== TASK TO COMPLETE ==
Beginning with the first line, copy out each line of the material until the line containing "Task: Click the Powered by text" has been copied as well.

-------- GIVEN RECORDS

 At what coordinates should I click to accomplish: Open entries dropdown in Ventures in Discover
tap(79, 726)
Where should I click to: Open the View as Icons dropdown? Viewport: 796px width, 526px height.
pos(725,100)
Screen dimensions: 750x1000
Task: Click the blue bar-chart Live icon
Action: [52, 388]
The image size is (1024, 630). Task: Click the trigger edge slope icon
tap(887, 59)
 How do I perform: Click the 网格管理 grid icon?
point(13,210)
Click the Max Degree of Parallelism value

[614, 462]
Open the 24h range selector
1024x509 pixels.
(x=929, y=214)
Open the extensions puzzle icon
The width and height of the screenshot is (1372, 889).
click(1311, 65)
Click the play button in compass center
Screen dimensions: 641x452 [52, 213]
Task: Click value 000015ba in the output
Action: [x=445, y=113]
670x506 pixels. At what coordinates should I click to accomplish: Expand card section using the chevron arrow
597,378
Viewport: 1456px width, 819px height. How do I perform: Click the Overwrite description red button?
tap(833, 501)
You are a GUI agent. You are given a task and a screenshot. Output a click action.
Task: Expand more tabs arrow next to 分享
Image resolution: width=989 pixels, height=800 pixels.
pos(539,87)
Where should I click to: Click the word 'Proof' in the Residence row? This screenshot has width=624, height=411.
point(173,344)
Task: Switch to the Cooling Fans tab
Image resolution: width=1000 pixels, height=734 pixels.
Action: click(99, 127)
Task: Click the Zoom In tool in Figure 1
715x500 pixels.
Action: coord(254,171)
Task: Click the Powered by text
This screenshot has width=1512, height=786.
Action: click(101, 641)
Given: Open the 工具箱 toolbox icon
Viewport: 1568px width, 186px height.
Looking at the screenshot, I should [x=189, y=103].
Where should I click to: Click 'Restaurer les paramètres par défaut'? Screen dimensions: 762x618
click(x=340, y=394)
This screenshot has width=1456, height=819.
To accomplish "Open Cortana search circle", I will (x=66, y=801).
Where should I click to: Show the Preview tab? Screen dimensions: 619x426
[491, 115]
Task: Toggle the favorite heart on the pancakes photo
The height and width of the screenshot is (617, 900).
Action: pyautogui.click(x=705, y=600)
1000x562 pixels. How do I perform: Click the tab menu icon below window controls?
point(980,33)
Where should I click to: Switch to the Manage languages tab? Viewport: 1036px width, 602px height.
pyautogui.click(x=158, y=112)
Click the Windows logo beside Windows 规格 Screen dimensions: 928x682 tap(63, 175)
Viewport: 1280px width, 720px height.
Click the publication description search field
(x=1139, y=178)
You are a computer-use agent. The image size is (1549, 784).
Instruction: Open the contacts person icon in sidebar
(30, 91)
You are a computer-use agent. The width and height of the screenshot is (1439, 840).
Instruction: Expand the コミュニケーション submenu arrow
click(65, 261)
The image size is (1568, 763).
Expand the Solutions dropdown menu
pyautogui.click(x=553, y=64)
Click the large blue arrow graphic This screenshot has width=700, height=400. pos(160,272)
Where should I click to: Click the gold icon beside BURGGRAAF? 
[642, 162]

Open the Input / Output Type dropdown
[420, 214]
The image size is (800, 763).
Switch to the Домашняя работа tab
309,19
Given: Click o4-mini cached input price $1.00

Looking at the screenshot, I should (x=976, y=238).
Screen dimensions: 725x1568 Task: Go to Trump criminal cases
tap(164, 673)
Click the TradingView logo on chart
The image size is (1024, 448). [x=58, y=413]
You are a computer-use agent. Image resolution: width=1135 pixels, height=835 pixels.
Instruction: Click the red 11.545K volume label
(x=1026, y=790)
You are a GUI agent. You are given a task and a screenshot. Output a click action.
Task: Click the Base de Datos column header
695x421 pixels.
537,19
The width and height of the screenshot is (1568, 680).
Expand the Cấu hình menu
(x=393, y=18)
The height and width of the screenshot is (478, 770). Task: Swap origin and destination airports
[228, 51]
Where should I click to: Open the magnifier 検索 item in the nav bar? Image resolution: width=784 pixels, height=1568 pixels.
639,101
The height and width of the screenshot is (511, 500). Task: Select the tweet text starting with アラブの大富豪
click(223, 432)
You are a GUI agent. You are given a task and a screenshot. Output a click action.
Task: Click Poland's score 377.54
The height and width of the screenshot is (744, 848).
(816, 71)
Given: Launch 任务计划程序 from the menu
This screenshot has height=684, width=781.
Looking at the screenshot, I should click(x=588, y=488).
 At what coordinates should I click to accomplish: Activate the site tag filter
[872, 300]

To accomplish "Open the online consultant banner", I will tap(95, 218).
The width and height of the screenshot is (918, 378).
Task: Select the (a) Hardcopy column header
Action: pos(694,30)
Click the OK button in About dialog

----------------

== RESPONSE ==
 At what coordinates should I click to accomplish: Open entries dropdown in Ventures in Discover
tap(79, 726)
Where should I click to: Open the View as Icons dropdown? Viewport: 796px width, 526px height.
pos(725,100)
Screen dimensions: 750x1000
Task: Click the blue bar-chart Live icon
Action: [52, 388]
The image size is (1024, 630). Task: Click the trigger edge slope icon
tap(887, 59)
 How do I perform: Click the 网格管理 grid icon?
point(13,210)
Click the Max Degree of Parallelism value

[614, 462]
Open the 24h range selector
1024x509 pixels.
(x=929, y=214)
Open the extensions puzzle icon
The width and height of the screenshot is (1372, 889).
click(1311, 65)
Click the play button in compass center
Screen dimensions: 641x452 [52, 213]
Task: Click value 000015ba in the output
Action: [x=445, y=113]
670x506 pixels. At what coordinates should I click to accomplish: Expand card section using the chevron arrow
597,378
Viewport: 1456px width, 819px height. How do I perform: Click the Overwrite description red button?
tap(833, 501)
You are a GUI agent. You are given a task and a screenshot. Output a click action.
Task: Expand more tabs arrow next to 分享
Image resolution: width=989 pixels, height=800 pixels.
pos(539,87)
Where should I click to: Click the word 'Proof' in the Residence row? This screenshot has width=624, height=411.
point(173,344)
Task: Switch to the Cooling Fans tab
Image resolution: width=1000 pixels, height=734 pixels.
Action: click(99, 127)
Task: Click the Zoom In tool in Figure 1
715x500 pixels.
Action: coord(254,171)
Task: Click the Powered by text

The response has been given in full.